§ **Required action**: Starting from the line with "かるがも編集局 (36, 2139)", transcribe each line to the end of the records below. Copy them exactly and write nothing else.

§ **Given information**:
◆ ◆ ◆ ◆ ◆ ◆ ◆
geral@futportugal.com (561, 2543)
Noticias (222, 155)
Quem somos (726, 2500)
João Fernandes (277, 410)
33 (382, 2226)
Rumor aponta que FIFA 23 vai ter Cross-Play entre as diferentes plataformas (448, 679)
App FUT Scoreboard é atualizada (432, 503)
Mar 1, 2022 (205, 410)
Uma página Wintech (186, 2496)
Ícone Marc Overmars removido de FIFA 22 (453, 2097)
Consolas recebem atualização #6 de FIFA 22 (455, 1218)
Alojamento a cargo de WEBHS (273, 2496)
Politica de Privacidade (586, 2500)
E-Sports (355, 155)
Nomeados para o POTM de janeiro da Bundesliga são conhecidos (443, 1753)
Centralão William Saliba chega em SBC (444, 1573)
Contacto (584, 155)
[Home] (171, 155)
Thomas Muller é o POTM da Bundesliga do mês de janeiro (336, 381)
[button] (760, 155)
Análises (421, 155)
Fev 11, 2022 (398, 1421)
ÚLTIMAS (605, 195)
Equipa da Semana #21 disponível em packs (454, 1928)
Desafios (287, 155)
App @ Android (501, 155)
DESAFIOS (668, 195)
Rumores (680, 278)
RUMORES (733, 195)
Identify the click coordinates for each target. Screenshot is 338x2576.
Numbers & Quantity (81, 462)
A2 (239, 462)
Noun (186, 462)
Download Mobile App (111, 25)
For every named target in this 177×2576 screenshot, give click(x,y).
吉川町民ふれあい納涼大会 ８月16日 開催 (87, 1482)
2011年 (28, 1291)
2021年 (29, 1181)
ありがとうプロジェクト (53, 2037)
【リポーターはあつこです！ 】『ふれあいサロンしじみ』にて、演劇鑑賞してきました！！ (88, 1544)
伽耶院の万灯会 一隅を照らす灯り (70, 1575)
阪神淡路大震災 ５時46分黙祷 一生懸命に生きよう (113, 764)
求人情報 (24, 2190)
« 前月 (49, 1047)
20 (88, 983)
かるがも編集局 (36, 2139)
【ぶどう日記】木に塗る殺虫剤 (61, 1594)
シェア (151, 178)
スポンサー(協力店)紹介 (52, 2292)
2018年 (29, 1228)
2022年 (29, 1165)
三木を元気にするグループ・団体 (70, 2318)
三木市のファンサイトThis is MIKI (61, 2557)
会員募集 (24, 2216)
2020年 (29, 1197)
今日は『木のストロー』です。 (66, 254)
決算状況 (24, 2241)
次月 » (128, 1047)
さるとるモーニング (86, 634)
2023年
◆ ◆ ◆ ◆ ◆ ◆ ◆
§ **Task output**:
かるがも編集局 (36, 2139)
【ぶどう日記】木に塗る殺虫剤 (61, 1594)
シェア (151, 178)
スポンサー(協力店)紹介 (52, 2292)
2018年 (29, 1228)
2022年 (29, 1165)
三木を元気にするグループ・団体 (70, 2318)
三木市のファンサイトThis is MIKI (61, 2557)
会員募集 (24, 2216)
2020年 (29, 1197)
今日は『木のストロー』です。 (66, 254)
決算状況 (24, 2241)
次月 » (128, 1047)
さるとるモーニング (86, 634)
2023年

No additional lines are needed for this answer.